====== THE DATA ======

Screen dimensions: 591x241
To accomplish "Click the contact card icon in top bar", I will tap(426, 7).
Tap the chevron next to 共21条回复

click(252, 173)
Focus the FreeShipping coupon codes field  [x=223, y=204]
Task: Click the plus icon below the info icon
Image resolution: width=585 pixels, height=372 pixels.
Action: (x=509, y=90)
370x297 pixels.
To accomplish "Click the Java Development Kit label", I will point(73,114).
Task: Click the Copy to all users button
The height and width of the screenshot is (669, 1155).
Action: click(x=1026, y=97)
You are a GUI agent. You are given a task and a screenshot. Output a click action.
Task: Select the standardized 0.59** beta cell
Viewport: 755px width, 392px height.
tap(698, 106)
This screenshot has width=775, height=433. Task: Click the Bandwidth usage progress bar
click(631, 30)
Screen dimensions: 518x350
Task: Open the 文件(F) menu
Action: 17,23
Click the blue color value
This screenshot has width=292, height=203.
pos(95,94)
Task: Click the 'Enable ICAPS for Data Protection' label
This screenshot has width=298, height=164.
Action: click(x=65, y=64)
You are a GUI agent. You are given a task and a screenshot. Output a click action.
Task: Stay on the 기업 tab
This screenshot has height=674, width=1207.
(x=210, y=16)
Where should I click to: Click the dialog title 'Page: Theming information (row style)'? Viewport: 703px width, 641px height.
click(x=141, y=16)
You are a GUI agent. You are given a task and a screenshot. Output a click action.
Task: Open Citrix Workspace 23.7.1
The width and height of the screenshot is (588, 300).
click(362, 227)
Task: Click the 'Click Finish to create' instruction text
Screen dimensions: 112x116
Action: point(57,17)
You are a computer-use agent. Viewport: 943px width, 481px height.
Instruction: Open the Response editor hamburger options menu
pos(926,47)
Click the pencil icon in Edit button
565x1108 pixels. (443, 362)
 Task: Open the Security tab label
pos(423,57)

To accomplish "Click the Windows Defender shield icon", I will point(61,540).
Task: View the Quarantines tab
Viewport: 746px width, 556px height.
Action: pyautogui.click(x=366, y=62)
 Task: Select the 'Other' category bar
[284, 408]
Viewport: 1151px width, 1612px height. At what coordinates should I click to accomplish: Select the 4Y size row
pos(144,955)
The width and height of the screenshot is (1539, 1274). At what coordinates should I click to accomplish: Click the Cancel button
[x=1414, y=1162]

======

> **EXERCISE INSTRUCTIONS**
An exact repetition of all the entries is required.

> **FINISHED TASK**
Screen dimensions: 591x241
To accomplish "Click the contact card icon in top bar", I will tap(426, 7).
Tap the chevron next to 共21条回复

click(252, 173)
Focus the FreeShipping coupon codes field  [x=223, y=204]
Task: Click the plus icon below the info icon
Image resolution: width=585 pixels, height=372 pixels.
Action: (x=509, y=90)
370x297 pixels.
To accomplish "Click the Java Development Kit label", I will point(73,114).
Task: Click the Copy to all users button
The height and width of the screenshot is (669, 1155).
Action: click(x=1026, y=97)
You are a GUI agent. You are given a task and a screenshot. Output a click action.
Task: Select the standardized 0.59** beta cell
Viewport: 755px width, 392px height.
tap(698, 106)
This screenshot has width=775, height=433. Task: Click the Bandwidth usage progress bar
click(631, 30)
Screen dimensions: 518x350
Task: Open the 文件(F) menu
Action: 17,23
Click the blue color value
This screenshot has width=292, height=203.
pos(95,94)
Task: Click the 'Enable ICAPS for Data Protection' label
This screenshot has width=298, height=164.
Action: click(x=65, y=64)
You are a GUI agent. You are given a task and a screenshot. Output a click action.
Task: Stay on the 기업 tab
This screenshot has height=674, width=1207.
(x=210, y=16)
Where should I click to: Click the dialog title 'Page: Theming information (row style)'? Viewport: 703px width, 641px height.
click(x=141, y=16)
You are a GUI agent. You are given a task and a screenshot. Output a click action.
Task: Open Citrix Workspace 23.7.1
The width and height of the screenshot is (588, 300).
click(362, 227)
Task: Click the 'Click Finish to create' instruction text
Screen dimensions: 112x116
Action: point(57,17)
You are a computer-use agent. Viewport: 943px width, 481px height.
Instruction: Open the Response editor hamburger options menu
pos(926,47)
Click the pencil icon in Edit button
565x1108 pixels. (443, 362)
 Task: Open the Security tab label
pos(423,57)

To accomplish "Click the Windows Defender shield icon", I will point(61,540).
Task: View the Quarantines tab
Viewport: 746px width, 556px height.
Action: pyautogui.click(x=366, y=62)
 Task: Select the 'Other' category bar
[284, 408]
Viewport: 1151px width, 1612px height. At what coordinates should I click to accomplish: Select the 4Y size row
pos(144,955)
The width and height of the screenshot is (1539, 1274). At what coordinates should I click to accomplish: Click the Cancel button
[x=1414, y=1162]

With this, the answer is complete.